● **WHAT IS EXPECTED**
Which lines to output? The line containing "Viewport: 434px width, 244px" and every line after it in the data below, each copied exactly.

Content starts

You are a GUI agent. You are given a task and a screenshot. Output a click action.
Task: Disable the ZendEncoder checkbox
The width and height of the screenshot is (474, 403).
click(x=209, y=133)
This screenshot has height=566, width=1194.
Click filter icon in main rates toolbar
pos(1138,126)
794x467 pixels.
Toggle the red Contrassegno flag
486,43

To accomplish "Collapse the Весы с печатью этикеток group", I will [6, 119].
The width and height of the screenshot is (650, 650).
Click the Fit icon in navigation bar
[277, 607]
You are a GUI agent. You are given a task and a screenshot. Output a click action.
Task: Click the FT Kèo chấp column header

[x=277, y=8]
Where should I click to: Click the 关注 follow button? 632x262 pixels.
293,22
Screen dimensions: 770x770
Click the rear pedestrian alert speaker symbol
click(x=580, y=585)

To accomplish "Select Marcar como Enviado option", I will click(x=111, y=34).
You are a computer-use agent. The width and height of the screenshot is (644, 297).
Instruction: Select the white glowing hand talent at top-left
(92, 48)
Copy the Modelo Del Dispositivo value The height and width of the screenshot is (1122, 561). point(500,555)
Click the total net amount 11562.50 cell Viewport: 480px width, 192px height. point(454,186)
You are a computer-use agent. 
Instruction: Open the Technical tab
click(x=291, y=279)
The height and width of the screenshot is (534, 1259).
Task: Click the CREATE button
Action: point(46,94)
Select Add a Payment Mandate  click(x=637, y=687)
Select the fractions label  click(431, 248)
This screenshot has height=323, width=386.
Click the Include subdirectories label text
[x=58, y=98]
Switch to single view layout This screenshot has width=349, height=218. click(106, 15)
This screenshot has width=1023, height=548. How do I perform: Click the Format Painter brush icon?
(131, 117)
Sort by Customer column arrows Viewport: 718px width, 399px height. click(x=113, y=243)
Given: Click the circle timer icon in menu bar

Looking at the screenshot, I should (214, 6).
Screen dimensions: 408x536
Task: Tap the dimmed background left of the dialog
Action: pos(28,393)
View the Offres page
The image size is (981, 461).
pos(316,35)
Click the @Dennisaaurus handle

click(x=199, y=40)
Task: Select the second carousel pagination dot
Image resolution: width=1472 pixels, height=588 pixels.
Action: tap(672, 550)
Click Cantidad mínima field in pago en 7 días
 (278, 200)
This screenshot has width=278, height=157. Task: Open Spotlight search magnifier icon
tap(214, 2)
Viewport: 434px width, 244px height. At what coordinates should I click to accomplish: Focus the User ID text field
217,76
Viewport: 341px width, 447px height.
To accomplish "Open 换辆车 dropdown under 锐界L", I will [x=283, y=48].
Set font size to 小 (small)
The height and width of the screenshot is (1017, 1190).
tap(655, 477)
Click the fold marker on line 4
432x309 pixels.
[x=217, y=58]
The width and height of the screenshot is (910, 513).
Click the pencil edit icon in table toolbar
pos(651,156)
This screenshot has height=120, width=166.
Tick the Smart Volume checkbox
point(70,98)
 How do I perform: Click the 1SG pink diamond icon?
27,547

Content ends

● **WRITTEN ANSWER**
Viewport: 434px width, 244px height. At what coordinates should I click to accomplish: Focus the User ID text field
217,76
Viewport: 341px width, 447px height.
To accomplish "Open 换辆车 dropdown under 锐界L", I will [x=283, y=48].
Set font size to 小 (small)
The height and width of the screenshot is (1017, 1190).
tap(655, 477)
Click the fold marker on line 4
432x309 pixels.
[x=217, y=58]
The width and height of the screenshot is (910, 513).
Click the pencil edit icon in table toolbar
pos(651,156)
This screenshot has height=120, width=166.
Tick the Smart Volume checkbox
point(70,98)
 How do I perform: Click the 1SG pink diamond icon?
27,547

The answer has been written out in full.